SIR – Just as the flowers are in bloom and insects and other invertebrates have emerged from their winter lockdown, along come the mowers and once again destroy all the spring wildlife on our roadside verges.

If you look closely at dandelion flowers this time of year, each one often contains a small number of beetles. These, in turn, feed birds and other wildlife. Mowing spring flowers on our verges macerates millions of these small creatures and denies our struggling pollinators food, including bees, and they starve – a generation lost.

Seems like the “No Mow May” message, adopted by some of the more enlightened and considerate public bodies, has once again been ignored.

Dandelions are a great haven for insects
Dandelions are a great haven for insects

It could also affect some people’s mental health and wellbeing, having no flowers around them and a lack of wildlife to enjoy. There is no need for this wholly inappropriate management regime.

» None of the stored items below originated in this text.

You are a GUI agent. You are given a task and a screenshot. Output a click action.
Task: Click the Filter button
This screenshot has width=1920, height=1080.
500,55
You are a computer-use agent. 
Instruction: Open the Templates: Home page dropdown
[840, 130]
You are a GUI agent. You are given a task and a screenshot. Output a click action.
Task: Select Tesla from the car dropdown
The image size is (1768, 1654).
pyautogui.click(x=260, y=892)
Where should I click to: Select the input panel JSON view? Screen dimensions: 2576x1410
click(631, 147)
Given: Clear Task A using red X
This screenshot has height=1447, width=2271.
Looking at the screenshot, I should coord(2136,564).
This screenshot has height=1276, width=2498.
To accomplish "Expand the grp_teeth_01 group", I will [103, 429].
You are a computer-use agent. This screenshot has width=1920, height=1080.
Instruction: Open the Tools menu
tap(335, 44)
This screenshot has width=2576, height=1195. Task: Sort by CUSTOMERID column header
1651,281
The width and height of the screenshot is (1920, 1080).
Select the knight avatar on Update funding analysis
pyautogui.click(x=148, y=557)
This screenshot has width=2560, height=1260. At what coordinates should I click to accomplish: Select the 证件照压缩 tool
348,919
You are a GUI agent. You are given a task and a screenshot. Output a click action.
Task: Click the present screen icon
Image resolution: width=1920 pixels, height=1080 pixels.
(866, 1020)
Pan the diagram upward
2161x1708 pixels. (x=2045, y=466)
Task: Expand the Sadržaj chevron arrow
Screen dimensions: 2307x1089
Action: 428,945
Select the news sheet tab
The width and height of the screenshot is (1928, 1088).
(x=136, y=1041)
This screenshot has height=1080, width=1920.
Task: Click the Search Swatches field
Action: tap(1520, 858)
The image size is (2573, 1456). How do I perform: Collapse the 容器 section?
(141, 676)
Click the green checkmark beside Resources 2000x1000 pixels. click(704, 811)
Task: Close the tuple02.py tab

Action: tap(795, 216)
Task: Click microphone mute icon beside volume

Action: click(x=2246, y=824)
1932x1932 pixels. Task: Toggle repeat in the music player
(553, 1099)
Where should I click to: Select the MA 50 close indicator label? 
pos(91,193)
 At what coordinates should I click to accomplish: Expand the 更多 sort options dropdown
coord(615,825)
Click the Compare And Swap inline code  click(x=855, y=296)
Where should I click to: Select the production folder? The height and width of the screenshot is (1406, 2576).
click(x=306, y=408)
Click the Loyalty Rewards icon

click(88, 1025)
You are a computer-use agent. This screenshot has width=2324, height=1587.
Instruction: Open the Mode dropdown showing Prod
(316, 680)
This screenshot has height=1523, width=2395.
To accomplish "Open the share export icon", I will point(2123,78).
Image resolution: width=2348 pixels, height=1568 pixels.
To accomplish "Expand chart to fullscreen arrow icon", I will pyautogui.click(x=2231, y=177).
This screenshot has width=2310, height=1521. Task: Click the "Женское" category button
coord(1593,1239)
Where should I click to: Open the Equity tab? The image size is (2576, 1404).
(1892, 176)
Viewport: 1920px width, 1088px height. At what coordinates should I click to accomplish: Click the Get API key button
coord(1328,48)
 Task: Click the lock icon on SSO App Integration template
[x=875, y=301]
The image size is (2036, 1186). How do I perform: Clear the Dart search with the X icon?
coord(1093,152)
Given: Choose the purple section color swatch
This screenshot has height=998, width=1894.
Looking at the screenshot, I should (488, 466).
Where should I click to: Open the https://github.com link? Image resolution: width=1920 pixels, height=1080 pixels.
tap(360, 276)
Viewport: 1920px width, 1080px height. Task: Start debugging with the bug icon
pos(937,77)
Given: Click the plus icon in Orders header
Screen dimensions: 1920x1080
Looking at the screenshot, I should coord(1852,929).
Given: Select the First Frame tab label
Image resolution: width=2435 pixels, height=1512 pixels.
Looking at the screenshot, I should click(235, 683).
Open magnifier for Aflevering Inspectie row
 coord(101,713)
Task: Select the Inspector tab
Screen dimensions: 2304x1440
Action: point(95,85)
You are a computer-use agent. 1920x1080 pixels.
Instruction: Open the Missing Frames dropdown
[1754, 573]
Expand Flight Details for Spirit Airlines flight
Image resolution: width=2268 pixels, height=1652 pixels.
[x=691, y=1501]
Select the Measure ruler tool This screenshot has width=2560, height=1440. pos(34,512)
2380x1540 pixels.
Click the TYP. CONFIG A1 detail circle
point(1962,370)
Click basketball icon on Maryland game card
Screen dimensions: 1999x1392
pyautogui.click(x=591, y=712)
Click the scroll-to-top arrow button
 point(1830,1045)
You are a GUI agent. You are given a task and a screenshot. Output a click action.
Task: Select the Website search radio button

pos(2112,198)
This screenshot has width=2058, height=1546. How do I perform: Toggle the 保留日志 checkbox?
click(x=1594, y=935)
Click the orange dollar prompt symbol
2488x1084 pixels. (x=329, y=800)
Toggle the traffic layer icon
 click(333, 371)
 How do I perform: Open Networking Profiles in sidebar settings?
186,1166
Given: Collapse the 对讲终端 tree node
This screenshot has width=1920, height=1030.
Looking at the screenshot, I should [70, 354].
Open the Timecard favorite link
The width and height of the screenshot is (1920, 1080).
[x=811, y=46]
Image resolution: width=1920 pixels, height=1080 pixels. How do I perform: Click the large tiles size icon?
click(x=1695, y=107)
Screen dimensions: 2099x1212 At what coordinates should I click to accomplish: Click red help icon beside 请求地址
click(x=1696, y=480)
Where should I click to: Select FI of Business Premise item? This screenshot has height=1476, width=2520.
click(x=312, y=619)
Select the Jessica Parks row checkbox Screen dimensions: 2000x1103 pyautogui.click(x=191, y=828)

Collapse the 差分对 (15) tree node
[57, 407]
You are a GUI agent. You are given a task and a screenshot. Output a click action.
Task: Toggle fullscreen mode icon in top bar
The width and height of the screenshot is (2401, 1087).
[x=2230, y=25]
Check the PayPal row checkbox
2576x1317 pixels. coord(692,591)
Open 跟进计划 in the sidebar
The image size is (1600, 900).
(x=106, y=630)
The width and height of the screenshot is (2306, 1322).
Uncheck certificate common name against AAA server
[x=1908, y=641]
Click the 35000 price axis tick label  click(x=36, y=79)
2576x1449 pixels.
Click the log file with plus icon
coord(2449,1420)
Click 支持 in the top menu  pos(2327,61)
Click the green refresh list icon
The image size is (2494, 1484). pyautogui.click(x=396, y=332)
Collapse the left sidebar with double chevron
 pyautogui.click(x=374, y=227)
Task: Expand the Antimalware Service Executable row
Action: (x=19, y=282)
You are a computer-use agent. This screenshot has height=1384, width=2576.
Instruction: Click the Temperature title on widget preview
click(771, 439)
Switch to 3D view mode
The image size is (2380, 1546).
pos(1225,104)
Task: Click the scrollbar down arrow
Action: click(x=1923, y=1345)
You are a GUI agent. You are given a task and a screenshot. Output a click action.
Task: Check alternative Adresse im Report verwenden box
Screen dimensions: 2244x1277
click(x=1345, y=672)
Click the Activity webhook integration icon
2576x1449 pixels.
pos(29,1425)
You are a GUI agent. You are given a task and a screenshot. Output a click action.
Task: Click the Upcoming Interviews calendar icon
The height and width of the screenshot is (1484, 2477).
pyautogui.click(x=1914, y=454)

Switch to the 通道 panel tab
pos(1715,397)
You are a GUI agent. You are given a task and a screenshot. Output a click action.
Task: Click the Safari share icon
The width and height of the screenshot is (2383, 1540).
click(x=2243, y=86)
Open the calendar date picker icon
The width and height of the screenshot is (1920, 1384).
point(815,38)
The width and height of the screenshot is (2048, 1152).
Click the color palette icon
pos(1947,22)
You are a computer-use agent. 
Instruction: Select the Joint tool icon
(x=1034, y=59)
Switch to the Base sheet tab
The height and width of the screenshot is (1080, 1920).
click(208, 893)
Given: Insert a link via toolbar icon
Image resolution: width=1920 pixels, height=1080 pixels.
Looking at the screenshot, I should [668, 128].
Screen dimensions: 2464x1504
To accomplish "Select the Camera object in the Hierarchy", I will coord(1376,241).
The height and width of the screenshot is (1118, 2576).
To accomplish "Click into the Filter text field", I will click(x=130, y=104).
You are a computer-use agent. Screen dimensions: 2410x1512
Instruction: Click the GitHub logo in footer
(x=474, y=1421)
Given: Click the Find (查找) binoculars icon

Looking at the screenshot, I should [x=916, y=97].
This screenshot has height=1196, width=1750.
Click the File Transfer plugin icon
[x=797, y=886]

If we are ever going to halt this massive decline in our native local community wildlife, from invertebrates up the foodchain to our top predators (the New Milton water tower peregrines, for example), all of us, particularly public bodies, need to move away from the “close-cropped, neat-and-tidy-is-good” mindset.

Public bodies have a duty to further nature conservation when carrying out their duties, not destroy it. But it seems that currently they are still part of, and contributing to, our declining wildlife populations problem, not the solution.

Two cuts a year is all that is required; one in March, the other at the end of September, cuttings removed each time.